王凌双手死死按在桌子上,心中一阵阵委屈和难受,眼睛盯着桌子,低吼道:“一张画而已,没了就没了。但是,不要随便冤枉任何一个人,你不是说今晚出现了启明星么?那便是我了。”
八点钟。
一片绝望的黑色深深的将所有人束缚,万物归于死寂,仿佛不存在任何生命。
遥远得远处,浮现出一片破败景象,鬼藤随着它的到来蜿蜒生长。
鲜血一样的河水为它灌溉嗜血的渴望。
它喜欢听血液在身体隐秘流动的声响。
它最爱听咏唱寥落的悲伤。
它更喜欢品尝灵魂的绝望。
它的复仇将要埋葬任何肆意生长的希望。
它今日而来只为在岁月流逝中找回心中蔓延的渴望。
“我算错了,今晚不是厉鬼作祟,而是更恐怖的东西来了!”崔广算绝望着盯着那一支孤零零的灯光,周围漆黑的一片,像是一张恐怖的大网罩下来,紧紧缠住了他。
“六神指路!”
他颤抖着,六根手指头上集聚了一线光明,这道光像划破天际的流星,努力冲上天,不久后却消失在黑漆漆的虚空。

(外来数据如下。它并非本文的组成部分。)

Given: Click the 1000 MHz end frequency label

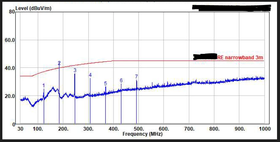Looking at the screenshot, I should (264, 129).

“什么都算不出来……”他像一团烂泥软瘫到地上,连“六神指路”都被蒙蔽了。这片地方,整个山脉,可能都因为它的出现陷入了异空间。
王凌仿佛置身在空旷的黑暗中,惊惶的感觉淹了上来,“我是僵尸,没有什么东西能害我。”可是那无边无际的惧怕,却是渗透到皮肤里,几乎彻骨。
村民一个个战兢兢,如躲在阴暗角落里的老鼠。
还没开战就怕成这样,这仗还怎么打下去?
王凌一个个扫视过去,大吼一声:“你们都给我起来,踏出七星步,吟诵咒语。”
也许是因为有了主心骨,村民虽然吓得两腿像弹棉花似的不住打颤,但还是努力遵从王凌的命令。

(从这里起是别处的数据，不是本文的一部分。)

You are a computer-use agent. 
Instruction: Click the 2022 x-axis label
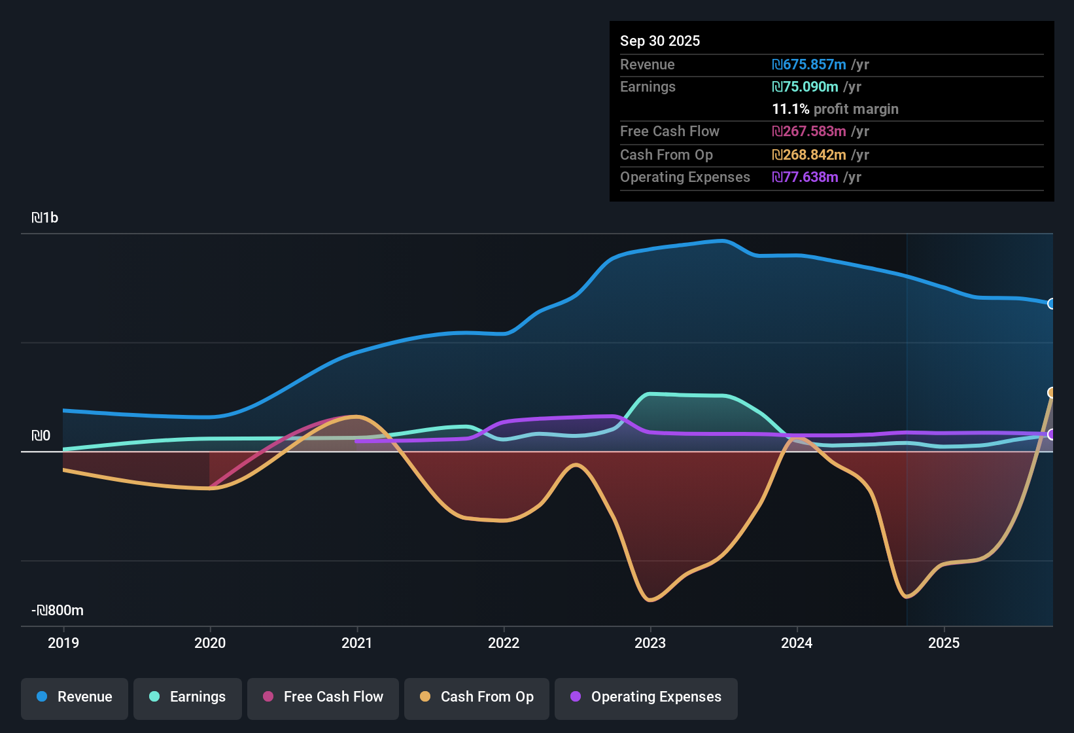coord(504,643)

王凌快步走向那盏红色古灯,渐渐勇猛起来,脚步愈跨愈大,旅游鞋鞋底声也愈走愈响。
“管你是哪路野鬼,敢惹到僵尸头上就是找死。”
王凌全力冲了过去,然后他与一双猩红的眼睛对视了。
这安静的几秒钟里,空气凝住了,因为王凌从来没有见过如此美丽又凄凉的眼睛,多看几眼恐怕就会让人着魔。
“僵尸哥哥,快跑!快跑!快跑!……”
玲的声音好像从极远的天边传来。
听着这股声音,王凌清醒了不少,伸手一摸自己湿糊的脸,刚刚竟然无法控制的流下两行血泪。
而这盏古灯里不知何时伸出一双苍白又纤细的手臂,紧紧地抱着王凌身体,好似生怕他离开。

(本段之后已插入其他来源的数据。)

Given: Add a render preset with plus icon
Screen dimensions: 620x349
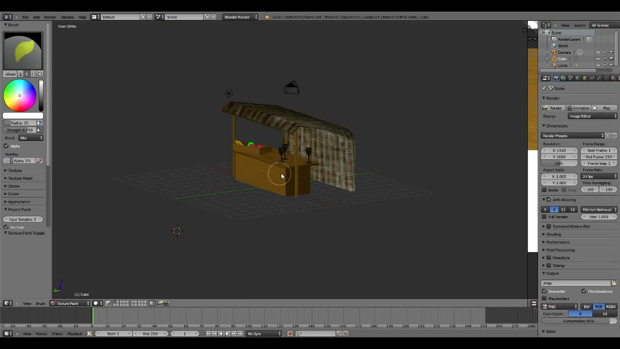Looking at the screenshot, I should coord(608,136).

与古灯相距一寸,王凌目光是充满深幽的,好像并不属于自身。
那双猩红的眼睛早已经闭上,一段凄楚的话和一声若有若无的叹息回荡在王凌耳边。
“再次相遇之时你已经不是你了,我心爱的人,你是否还记得我的模样……”
幽幽的声线与亡灵一起咏唱。
血色的月光浸入乌云下的古灯,古灯缓慢地沉到地下,进入遥远的殿堂。
“它走了?”
崔广算握在掌中的那双手颤动着,他不明白王凌到底做了什么,生怕惊醒了他,小心翼翼地蹑手蹑脚地行走。
王凌不知道此时怎样表达自己的心情,感觉胸膛中这颗心脏充满了炽热的怀念。古灯里的女子,究竟为什么能让自己翻腾着思念之情,同时感到悲忿呢?
王凌将血泪擦净:“崔广算,你说她来的这么着急走的又这么匆忙,这是为什么呢?”
崔广算准备讯问的话顿时咽到了肚中,有些开玩笑道:“也许只是为你见你一面吧?”